** EXERCISE INSTRUCTIONS **
Please report how many lines in these records contain the string "radio", and give nothing besides the number.

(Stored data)

━━━━━━━━━━

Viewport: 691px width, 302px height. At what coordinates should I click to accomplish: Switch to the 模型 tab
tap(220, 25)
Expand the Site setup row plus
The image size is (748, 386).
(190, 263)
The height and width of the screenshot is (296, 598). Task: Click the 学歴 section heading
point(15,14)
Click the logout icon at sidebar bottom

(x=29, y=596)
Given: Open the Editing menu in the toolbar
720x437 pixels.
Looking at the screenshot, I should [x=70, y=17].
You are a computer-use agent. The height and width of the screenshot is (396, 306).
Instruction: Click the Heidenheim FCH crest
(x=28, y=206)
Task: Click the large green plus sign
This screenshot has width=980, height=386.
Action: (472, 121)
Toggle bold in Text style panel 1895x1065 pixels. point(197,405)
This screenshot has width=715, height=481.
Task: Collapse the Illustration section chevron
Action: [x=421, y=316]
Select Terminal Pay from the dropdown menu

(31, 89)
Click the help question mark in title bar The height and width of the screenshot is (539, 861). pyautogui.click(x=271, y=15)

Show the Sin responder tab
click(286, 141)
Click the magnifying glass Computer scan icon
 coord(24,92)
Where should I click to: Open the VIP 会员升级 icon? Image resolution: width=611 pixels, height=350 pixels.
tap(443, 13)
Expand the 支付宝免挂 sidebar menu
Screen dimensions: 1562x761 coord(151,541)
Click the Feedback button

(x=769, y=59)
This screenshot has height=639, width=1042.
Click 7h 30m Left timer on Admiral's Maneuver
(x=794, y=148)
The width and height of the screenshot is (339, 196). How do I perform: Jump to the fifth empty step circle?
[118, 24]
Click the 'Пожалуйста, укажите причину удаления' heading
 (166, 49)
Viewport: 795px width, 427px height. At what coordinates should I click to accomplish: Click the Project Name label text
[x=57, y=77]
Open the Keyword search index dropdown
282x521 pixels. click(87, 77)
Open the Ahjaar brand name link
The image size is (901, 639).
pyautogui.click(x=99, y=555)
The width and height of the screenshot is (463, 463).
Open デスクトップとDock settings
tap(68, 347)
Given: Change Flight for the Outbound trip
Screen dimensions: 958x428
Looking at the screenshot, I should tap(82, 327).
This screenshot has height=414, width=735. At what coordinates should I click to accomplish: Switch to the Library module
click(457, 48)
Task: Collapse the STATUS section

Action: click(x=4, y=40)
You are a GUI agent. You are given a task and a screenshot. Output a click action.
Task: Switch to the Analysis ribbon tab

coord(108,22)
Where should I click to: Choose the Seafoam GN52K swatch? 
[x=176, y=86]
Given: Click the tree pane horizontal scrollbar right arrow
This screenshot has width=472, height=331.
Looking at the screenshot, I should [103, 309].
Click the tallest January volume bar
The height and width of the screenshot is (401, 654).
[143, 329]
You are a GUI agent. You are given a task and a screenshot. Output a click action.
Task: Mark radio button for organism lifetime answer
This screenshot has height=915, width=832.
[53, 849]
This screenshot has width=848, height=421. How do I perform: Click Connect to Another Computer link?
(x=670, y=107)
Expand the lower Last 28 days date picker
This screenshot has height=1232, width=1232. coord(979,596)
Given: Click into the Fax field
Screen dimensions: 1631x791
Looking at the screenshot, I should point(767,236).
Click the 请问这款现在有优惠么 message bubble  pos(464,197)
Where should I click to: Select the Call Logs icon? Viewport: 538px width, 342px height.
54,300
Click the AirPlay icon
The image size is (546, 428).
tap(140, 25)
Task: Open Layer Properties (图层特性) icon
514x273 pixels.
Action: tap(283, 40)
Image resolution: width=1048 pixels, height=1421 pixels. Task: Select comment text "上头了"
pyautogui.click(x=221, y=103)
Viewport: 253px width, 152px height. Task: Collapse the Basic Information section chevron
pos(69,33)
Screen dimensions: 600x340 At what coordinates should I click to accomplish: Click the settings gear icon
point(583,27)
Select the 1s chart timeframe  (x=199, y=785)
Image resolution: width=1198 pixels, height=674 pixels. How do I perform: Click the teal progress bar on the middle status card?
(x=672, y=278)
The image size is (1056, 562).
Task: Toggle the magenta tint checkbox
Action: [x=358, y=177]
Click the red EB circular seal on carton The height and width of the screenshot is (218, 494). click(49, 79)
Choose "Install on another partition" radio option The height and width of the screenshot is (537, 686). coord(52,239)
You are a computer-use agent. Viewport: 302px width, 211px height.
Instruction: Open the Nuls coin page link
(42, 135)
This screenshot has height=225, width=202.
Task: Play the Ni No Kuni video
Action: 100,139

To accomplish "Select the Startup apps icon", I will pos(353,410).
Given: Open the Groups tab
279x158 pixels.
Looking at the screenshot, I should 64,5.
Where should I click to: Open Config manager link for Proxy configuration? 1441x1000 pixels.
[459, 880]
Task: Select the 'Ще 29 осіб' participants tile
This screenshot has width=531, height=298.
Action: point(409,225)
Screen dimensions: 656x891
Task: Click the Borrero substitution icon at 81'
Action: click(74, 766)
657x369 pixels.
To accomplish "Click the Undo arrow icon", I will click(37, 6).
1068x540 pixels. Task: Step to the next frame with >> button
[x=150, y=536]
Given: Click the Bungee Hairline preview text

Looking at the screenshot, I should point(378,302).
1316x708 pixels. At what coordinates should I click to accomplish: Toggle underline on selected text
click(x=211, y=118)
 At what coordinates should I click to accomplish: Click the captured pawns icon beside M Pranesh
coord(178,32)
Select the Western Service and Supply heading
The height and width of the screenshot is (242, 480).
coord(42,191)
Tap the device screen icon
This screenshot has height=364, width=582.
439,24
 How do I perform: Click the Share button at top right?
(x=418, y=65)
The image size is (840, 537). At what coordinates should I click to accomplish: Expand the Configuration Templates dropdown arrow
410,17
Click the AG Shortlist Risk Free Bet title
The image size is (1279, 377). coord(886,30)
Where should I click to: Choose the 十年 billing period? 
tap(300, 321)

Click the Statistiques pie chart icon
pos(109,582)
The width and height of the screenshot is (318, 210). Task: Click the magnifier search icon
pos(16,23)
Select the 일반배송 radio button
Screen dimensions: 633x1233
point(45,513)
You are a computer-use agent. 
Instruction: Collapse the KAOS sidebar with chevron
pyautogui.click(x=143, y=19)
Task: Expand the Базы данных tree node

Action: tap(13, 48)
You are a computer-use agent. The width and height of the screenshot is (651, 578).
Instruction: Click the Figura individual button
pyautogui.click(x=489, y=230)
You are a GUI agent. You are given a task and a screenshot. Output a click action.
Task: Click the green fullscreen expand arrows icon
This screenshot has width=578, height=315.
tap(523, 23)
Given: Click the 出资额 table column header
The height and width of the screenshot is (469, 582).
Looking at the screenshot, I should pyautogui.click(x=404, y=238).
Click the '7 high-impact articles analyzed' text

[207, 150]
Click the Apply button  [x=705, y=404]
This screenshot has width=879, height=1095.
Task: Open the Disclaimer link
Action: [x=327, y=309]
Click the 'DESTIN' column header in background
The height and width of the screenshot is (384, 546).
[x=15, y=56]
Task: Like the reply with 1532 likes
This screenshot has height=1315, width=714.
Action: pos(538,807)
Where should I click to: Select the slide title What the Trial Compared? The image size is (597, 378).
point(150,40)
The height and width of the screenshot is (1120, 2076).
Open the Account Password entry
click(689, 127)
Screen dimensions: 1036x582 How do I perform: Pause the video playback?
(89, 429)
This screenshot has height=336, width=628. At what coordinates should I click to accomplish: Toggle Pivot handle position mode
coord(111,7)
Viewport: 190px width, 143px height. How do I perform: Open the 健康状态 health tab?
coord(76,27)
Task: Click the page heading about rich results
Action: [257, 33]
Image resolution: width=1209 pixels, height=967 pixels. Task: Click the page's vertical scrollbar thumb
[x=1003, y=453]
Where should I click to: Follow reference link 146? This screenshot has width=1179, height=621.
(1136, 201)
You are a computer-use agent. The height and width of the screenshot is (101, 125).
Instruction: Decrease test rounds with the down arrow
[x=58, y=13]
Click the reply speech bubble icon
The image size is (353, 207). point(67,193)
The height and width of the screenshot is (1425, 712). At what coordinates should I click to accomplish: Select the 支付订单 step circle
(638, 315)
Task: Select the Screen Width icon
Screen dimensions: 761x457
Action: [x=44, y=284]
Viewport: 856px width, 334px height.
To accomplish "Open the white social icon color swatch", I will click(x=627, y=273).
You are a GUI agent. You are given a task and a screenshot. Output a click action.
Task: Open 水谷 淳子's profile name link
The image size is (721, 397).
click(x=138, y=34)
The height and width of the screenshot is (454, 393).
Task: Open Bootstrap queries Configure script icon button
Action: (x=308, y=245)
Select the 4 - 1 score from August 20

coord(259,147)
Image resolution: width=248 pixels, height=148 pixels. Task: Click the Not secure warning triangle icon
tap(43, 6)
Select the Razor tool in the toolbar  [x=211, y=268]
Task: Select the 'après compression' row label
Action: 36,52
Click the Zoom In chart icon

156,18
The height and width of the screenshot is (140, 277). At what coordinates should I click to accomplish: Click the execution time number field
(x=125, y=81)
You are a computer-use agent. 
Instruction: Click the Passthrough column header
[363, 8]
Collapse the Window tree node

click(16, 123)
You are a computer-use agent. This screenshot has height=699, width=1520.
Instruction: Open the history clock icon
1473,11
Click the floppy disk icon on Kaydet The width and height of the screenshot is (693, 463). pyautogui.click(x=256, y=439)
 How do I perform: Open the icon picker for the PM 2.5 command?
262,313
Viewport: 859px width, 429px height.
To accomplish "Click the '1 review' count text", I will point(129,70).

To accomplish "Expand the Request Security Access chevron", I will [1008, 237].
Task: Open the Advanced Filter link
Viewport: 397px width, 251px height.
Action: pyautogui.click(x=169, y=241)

━━━━━━━━━━

** RESPONSE AREA **
3